The prefetch queue simply acts as a buffer between the instruction stream in memory and the opcode fetching circuitry. Unfortunately, the prefetch queue on the 8486 does not enjoy the advantage it had on the 8286. The prefetch queue works well for the 8286 because the CPU isn't constantly accessing memory. When the CPU isn't accessing memory, the BIU can fetch additional instruction opcodes for the prefetch queue. Alas, the 8486 CPU is constantly accessing memory since it fetches an opcode byte on every clock cycle. Therefore, the prefetch queue cannot take advantage of any "dead" bus cycles to fetch additional opcode bytes - there aren't any "dead" bus cycles. However, the prefetch queue is still valuable on the 8486 for a very simple reason: the BIU fetches two bytes on each memory access, yet some instructions are only one byte long. Without the prefetch queue, the system would have to explicitly fetch each opcode, even if the BIU had already "accidentally" fetched the opcode along with the previous instruction. With the prefetch queue, however, the system will not refetch any opcodes. It fetches them once and saves them for use by the opcode fetch unit.

For example, if you execute two one-byte instructions in a row, the BIU can fetch both opcodes in one memory cycle, freeing up the bus for other operations. The CPU can use these available bus cycles to fetch additional opcodes or to deal with other memory accesses.

Of course, not all instructions are one byte long. The 8486 has two instruction sizes: one byte and three bytes. If you execute several three-byte load instructions in a row, you're going to run slower, e.g.,

                mov     ax, 1000
                mov     bx, 2000
                mov     cx, 3000
                add     ax, 5000

Each of these instructions reads an opcode byte and a 16 bit operand (the constant).
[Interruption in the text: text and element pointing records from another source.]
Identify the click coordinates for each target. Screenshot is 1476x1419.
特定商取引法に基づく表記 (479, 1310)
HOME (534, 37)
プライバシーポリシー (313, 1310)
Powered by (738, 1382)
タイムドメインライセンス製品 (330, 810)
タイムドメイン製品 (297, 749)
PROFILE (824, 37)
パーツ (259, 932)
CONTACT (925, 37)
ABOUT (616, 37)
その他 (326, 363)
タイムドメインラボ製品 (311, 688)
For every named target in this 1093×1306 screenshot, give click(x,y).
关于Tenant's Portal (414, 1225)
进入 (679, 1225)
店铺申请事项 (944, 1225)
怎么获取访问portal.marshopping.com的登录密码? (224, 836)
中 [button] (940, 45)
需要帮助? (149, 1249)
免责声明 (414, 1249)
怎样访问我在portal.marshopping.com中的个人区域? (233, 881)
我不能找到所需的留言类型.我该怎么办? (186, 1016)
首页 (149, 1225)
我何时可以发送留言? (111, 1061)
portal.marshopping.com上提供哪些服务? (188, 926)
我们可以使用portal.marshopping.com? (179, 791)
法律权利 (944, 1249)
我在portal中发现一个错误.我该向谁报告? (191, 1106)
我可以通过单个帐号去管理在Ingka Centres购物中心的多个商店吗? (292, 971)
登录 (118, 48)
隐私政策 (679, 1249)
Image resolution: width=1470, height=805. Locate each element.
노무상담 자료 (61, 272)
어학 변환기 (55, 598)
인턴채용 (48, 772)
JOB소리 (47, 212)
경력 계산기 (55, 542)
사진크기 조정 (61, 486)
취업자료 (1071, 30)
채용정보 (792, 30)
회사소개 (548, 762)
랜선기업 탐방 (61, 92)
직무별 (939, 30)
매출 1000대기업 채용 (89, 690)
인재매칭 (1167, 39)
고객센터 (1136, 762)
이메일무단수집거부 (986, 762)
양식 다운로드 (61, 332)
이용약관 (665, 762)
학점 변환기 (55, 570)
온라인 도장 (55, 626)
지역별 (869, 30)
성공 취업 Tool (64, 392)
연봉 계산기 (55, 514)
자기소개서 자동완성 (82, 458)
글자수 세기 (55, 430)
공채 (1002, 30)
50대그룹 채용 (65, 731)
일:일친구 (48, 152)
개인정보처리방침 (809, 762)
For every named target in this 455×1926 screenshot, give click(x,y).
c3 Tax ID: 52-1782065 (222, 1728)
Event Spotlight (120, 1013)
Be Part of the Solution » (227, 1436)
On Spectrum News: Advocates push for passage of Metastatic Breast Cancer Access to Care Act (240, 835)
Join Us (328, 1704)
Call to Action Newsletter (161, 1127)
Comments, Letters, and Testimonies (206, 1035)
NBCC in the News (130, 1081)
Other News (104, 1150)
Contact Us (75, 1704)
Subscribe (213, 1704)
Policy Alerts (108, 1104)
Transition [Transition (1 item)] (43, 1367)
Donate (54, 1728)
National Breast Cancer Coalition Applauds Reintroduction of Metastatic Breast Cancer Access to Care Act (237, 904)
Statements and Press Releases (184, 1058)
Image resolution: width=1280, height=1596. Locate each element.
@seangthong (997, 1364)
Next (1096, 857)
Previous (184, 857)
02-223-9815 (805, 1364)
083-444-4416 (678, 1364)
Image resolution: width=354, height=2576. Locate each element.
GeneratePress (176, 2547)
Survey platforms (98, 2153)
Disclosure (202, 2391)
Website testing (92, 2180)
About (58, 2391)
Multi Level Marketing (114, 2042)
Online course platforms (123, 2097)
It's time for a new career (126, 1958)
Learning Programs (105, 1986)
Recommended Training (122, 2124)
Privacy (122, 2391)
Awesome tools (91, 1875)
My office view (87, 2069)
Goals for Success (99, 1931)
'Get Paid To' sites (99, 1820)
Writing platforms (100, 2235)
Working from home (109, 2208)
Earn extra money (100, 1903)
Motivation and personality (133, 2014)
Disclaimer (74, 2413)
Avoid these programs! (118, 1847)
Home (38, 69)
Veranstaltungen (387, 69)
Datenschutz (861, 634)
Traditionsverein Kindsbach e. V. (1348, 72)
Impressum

Therefore, it takes an average of 1.5 clock cycles to read each instruction above. As a result, the instructions will require six clock cycles to execute rather than four.

Once again we return to that same rule: the fastest programs are the ones which use the shortest instructions. If you can use shorter instructions to accomplish some task, do so. The following instruction sequence provides a good example:

                mov     ax, 1000
                mov     bx, 1000
                mov     cx, 1000
                add     ax, 1000

We can reduce the size of this program and increase its execution speed by changing it to:

                mov     ax, 1000
                mov     bx, ax
                mov     cx, ax
                add     ax, ax

This code is only five bytes long compared to 12 bytes for the previous example. The previous code will take a minimum of five clock cycles to execute, more if there are other bus contention problems. The latter example takes only four. Furthermore, the second example leaves the bus free for three of those four clock periods, so the BIU can load additional opcodes. Remember, shorter often means faster.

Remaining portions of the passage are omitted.